Here is complete example code:

  1. System
using UnityEngine;
using Unity.Entities;
using Unity.Burst;
using Unity.Mathematics;
using UnityEngine.Jobs;
using Unity.Collections;

public class TransformStashSystem : SystemBase
{
    private EntityQuery transformQuery;

    protected override void OnCreate()
    {
        this.transformQuery = this.GetEntityQuery(ComponentType.ReadOnly<Transform>(), ComponentType.ReadWrite<Position>());
    }

    protected override void OnUpdate()
    {
        var entityArray = this.transformQuery.ToEntityArray(Allocator.TempJob);
        var transformArray = this.transformQuery.GetTransformAccessArray();
        var positionFromEntity = this.GetComponentDataFromEntity<Position>();

        this.Dependency = new StashTransformJob()
        {
            Entities = entityArray,
            PositionFromEntity = positionFromEntity,
        }.Schedule(transformArray, this.Dependency);
    }
}

public struct Position : IComponentData
{
    public float3 value;
}

[BurstCompile]
public struct StashTransformJob : IJobParallelForTransform
{
    [DeallocateOnJobCompletion]
    public NativeArray<Entity> Entities;
    [NativeDisableParallelForRestriction]
    public ComponentDataFromEntity<Position> PositionFromEntity;

    public void Execute(int index, TransformAccess transform)
    {
        Entity entity = this.Entities[index];

        Position component = this.PositionFromEntity[entity];

        component.value = transform.position;

        this.PositionFromEntity[entity] = component;
    }
}
  1. Create entity
using System.Collections;
using System.Collections.Generic;
using UnityEngine;
using Unity.Entities;

public class TransformSample : MonoBehaviour
{
    private Entity entity;

    private void OnEnable()
    {
        var entityManager = World.DefaultGameObjectInjectionWorld.EntityManager;
        this.entity = entityManager.CreateEntity();

        entityManager.AddComponent<Position>(this.entity);
        entityManager.AddComponentObject(this.entity, this.transform);
    }

    private void OnDisable()
    {
        var entityManager = World.DefaultGameObjectInjectionWorld.EntityManager;
        entityManager.DestroyEntity(this.entity);
        this.entity = default;
    }
}

These two files contains all you need I think.

Additional tips:
If your transforms share same root transform, it cannot be read as parallel.

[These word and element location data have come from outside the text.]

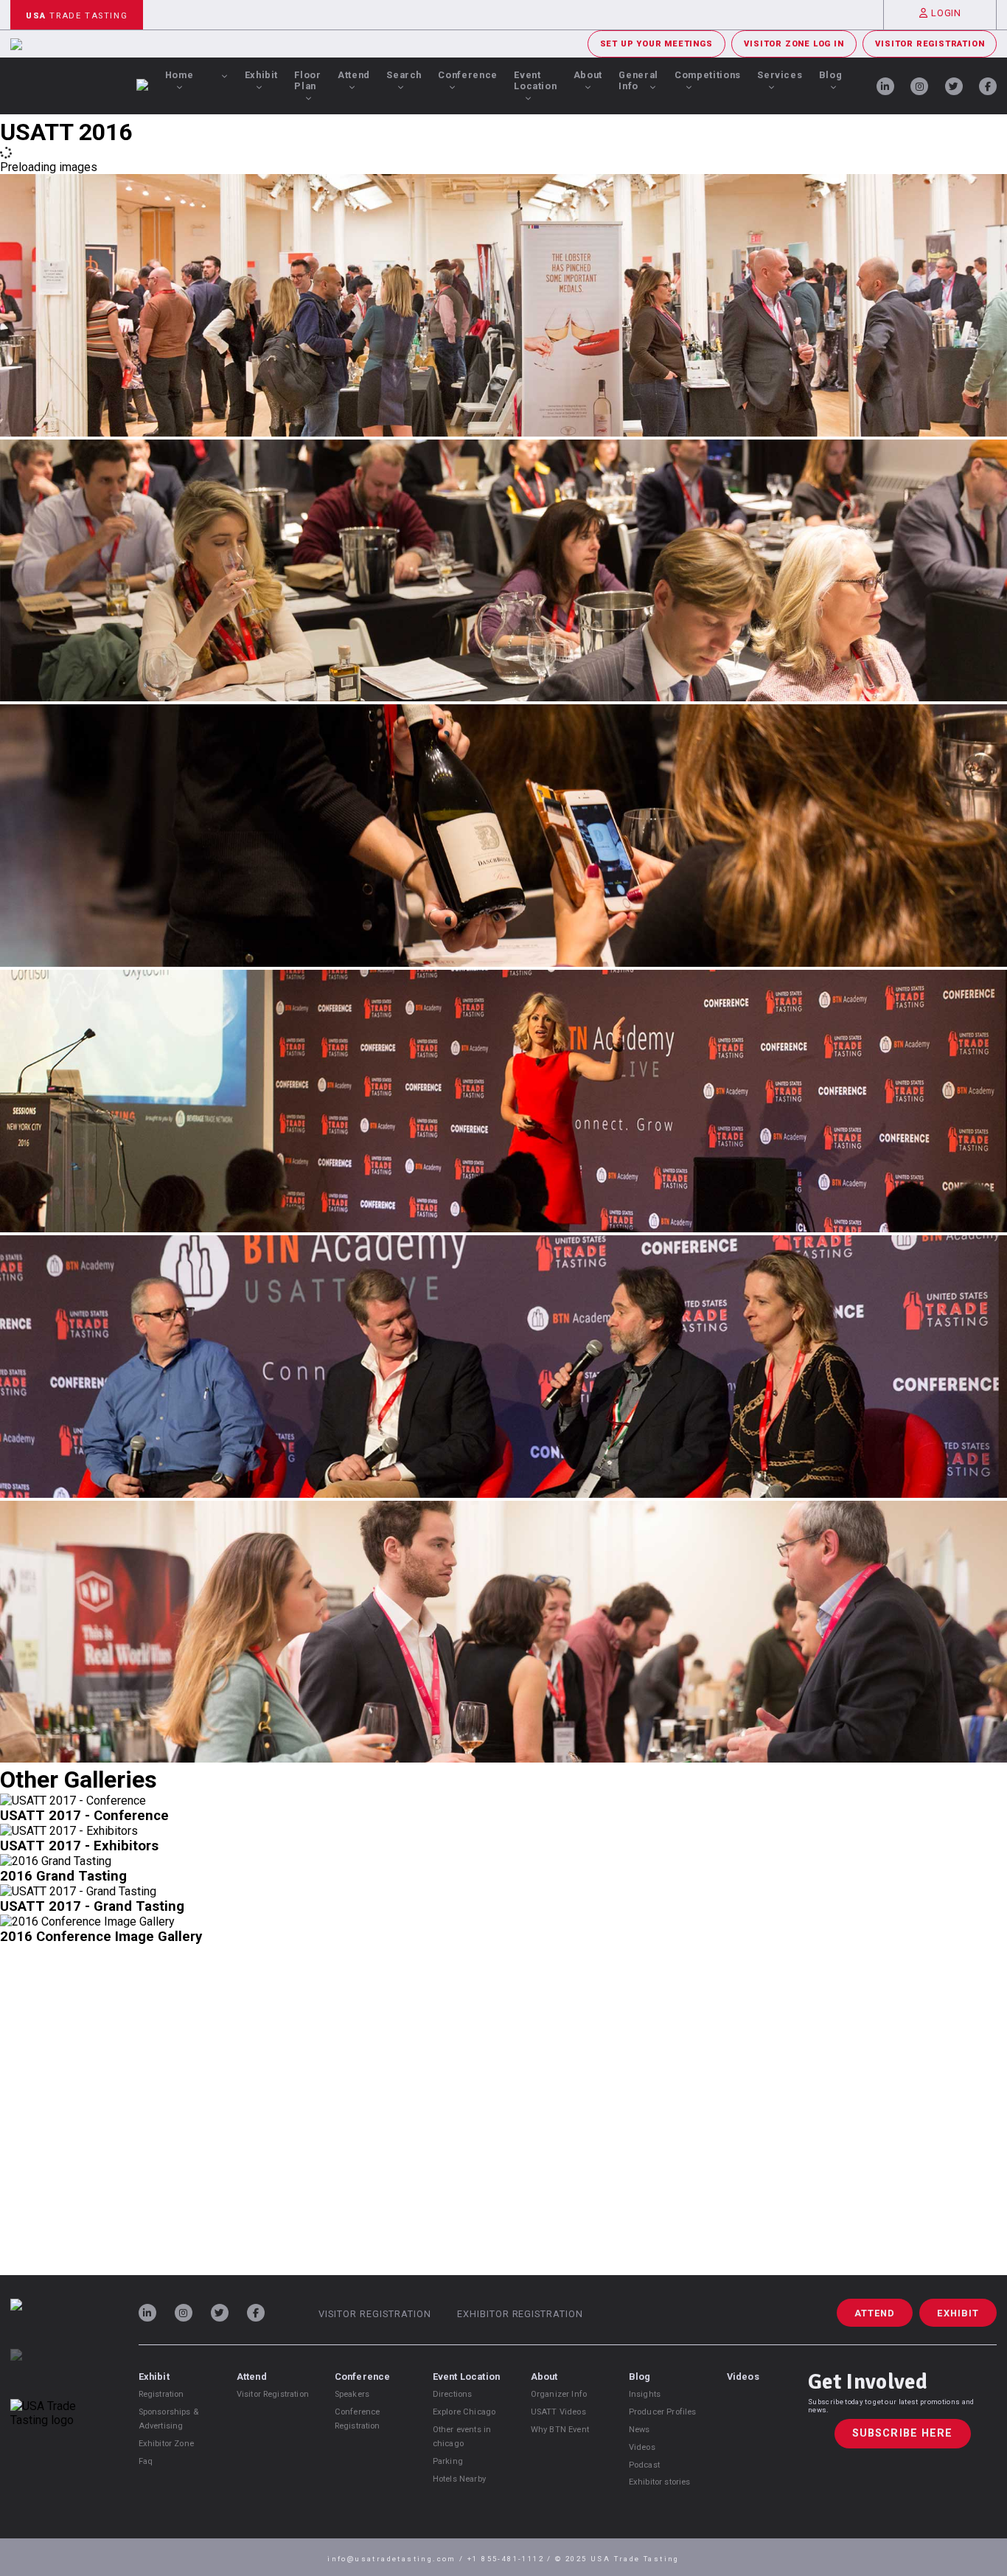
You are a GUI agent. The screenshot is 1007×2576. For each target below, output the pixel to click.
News (639, 2429)
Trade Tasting (77, 16)
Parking (448, 2461)
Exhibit (261, 74)
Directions (453, 2394)
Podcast (644, 2465)
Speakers (352, 2394)
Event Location (535, 80)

This is Unity’s restrction so you should manage your transforms does not share same root as possible as for maximum performance.

2 Likes

Works like a charm, thanks again :slight_smile:

Yeah, its unfortunately the case. Lots of points attached to the single root.
Good to know though. Perhaps I’ll remake it someday.

Got a x2-3 performance boost compared to the bruteforce method, not quite zero, but its better than it was before.
Guess that’s the price for using Hybrid & this kind of hierarchy.